A key revision, though not explicitly highlighted by Anthropic in its public summary of changes, is the explicit ban on using Claude to develop biological, chemical, radiological, or nuclear (CBRN) weapons. While the company’s previous policy broadly prohibited the use of Claude to “produce, modify, design, market, or distribute weapons, explosives, dangerous materials or other systems designed to cause harm to or loss of human life,” the updated version now specifically includes “high-yield explosives” alongside the CBRN categories. This refinement underscores a growing industry focus on preventing AI from contributing to catastrophic harm, building on safeguards like the “AI Safety Level 3” protection Anthropic implemented in May with the launch of its Claude Opus 4 model, designed to make the system more resistant to manipulation and less likely to assist in such dangerous endeavors.

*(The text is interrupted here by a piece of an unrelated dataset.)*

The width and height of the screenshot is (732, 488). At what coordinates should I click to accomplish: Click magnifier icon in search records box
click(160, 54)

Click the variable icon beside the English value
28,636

Beyond weapon development, Anthropic is also confronting the emerging challenges presented by “agentic AI tools”—systems that can take actions autonomously. The company specifically acknowledges the risks associated with capabilities like “Computer Use,” which allows Claude to control a user’s computer, and “Claude Code,” a tool that integrates the AI directly into a developer’s terminal. These powerful features, Anthropic notes, introduce “new risks, including potential for scaled abuse, malware creation, and cyber attacks.”

To mitigate these threats, the updated policy incorporates a new section titled “Do Not Compromise Computer or Network Systems.” This segment establishes clear rules against leveraging Claude to discover or exploit system vulnerabilities, create or distribute malicious software, or develop tools for denial-of-service attacks, which aim to disrupt network access for legitimate users. These additions reflect a proactive stance against the potential weaponization of AI in the cybersecurity domain.

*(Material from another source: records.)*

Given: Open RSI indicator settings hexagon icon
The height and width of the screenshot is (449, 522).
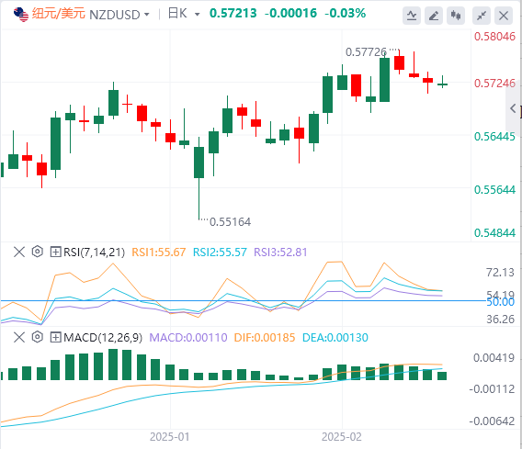Looking at the screenshot, I should point(38,252).
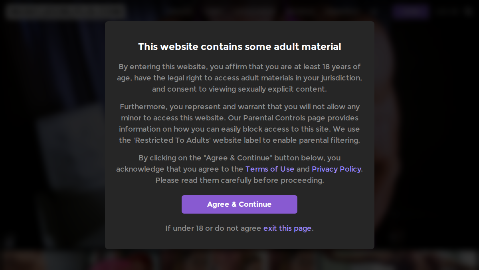The height and width of the screenshot is (270, 479).
Task: Click the 'If under 18 or do not agree' text
Action: click(213, 228)
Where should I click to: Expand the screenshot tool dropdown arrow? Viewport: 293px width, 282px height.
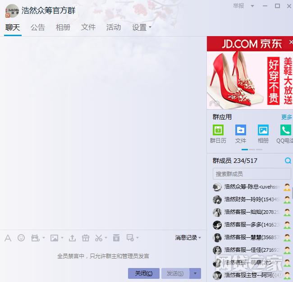[x=106, y=238]
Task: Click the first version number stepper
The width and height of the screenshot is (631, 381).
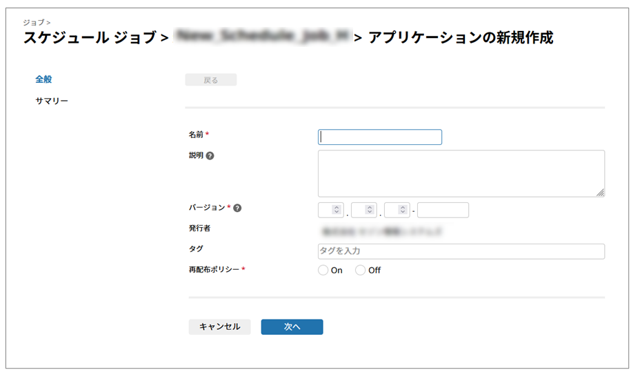Action: (337, 210)
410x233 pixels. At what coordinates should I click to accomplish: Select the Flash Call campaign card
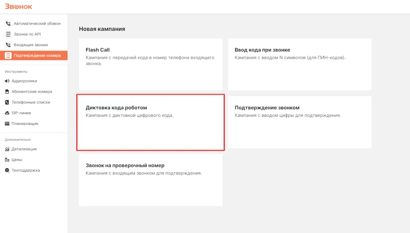pos(151,64)
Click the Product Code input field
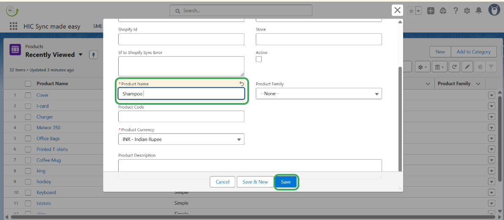Screen dimensions: 504x220 pos(181,117)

In a more nuanced adjustment, Anthropic has also refined its stance on political content. Rather than a blanket ban on all content related to political campaigns and lobbying, the company will now only prohibit uses of Claude that are “deceptive or disruptive to democratic processes, or involve voter and campaign targeting.” This indicates a shift towards allowing more general political discourse while maintaining strict prohibitions against misuse for manipulation. Additionally, Anthropic clarified that its requirements for “high-risk” use cases—scenarios where Claude provides recommendations to individuals or customers—apply only to consumer-facing applications, not to business-to-business interactions, providing more flexibility for commercial deployment.

These comprehensive policy updates underscore Anthropic’s ongoing efforts to navigate the complex ethical and safety landscape of advanced AI, balancing innovation with a commitment to preventing misuse in an increasingly complex digital world.